The Splendid Table comes to Greensboro, not for the hummus

The Splendid Table” is readily recognized as a radio program/podcast/website/blog focused on food. To see “Greensboro” identified as a subject of a recent installment was a minor jolt.

My knee jerked: “Please, not another paean to North Carolina barbecue.”

Maybe, hummus?  MidLaw was the first to posit the theory that hummus originated in Greensboro.
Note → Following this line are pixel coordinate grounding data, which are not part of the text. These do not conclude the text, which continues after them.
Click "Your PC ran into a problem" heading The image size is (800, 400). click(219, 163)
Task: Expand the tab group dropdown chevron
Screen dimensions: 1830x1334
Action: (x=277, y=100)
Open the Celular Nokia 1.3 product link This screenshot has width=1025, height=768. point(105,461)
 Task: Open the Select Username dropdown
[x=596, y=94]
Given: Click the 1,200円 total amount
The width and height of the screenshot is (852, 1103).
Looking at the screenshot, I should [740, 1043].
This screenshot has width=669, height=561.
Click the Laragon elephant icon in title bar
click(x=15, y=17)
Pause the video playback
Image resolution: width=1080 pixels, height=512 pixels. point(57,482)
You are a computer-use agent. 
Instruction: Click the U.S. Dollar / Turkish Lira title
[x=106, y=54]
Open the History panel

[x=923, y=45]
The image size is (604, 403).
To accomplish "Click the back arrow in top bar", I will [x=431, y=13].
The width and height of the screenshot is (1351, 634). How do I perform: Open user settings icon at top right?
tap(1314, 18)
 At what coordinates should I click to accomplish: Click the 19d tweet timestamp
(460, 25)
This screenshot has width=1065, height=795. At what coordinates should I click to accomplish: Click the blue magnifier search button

As it turns out, The Splendid Table’s focus is neither barbecue nor hummus. It is “the Greensboro Four” who historically sat in for lunch at Woolworth’s in the 1960’s. In a brief interview, Joseph McNeil gives a dignified and generous account of the sit-ins (it’s impossible not to like the guy), reprising the now iconic, unidentified white lady who encouraged the students, and crediting the solidarity of the UNC-G (then, Women’s College) students who came out to support the Four. But he trashed the food.

The Splendid Table picked up the interview from New York’s Other People’s Food. The theme is “the universality of food to find common ground amid racial and cultural differences.”

MidLaw is able to attest: “universality” and not “quality” is the right theme for downtown food in Greensboro at the time. In the 1970’s, when MidLaw set up shop at Brooks Pierce in downtown Greensboro, Woolworth’s was one of a limited few venues for lunch downtown.

Joseph McNeil does not recount being served in 1960, but he does recall returning to Woolworth’s in the 1970’s after the lunch counter was integrated. He says the coffee was bad and the apple pie was bland (“it sucked,” he says).

There weren’t many choices for lunch in downtown Greensboro back then. The big department stores were departing for the shopping centers, taking with them their cafeterias and dining rooms. What was left were lunch rooms in office towers and a small handful of stand-alone restaurants. MidLaw recalls Mathews Grill, a meat-and-two-vegetables place whose proprietor was busy parleying restaurant proceeds into real estate; The Lotus, a mid-century Chinese restaurant that was far from home; Randy’s Sandwich Shop, which served the standard sandwiches of the day; the Southeastern Soda Shop; and a delicatessen whose name I can’t recall that famously served “Kosher Dogs” (hot dogs smothered in sauerkraut). And Woolworth’s. Mr. McNeil’s word captures everything except the kosher dogs: “bland.”

Woolworth’s led the way. The meats at Woolworth’s were such that the smartest order was a Vegetable Plate. The vegetables came largely from cans and frozen packets. Macaroni and cheese was prepared in large sheets and cut into squares with a knife to make a serving. Greens from a can. The squash casserole was redeemed, if at all, by cheese melted in the juices of the squash and onions. Salt was the key ingredient.

Except those who were members of the Greensboro City Club, lunch most often required flight to the shopping centers, where the great American culinary innovation of the day awaited: the all-you-can-eat salad bar.

So, Joseph McNeil’s commentary on mid-1970’s downtown Greensboro food is about right.

Today though is different. Today, there are a couple of places downtown who might actually earn a place on The Splendid Table.

Here again, McNeil gets it right. He says “we’re going to make progress sometimes in spite of ourselves.”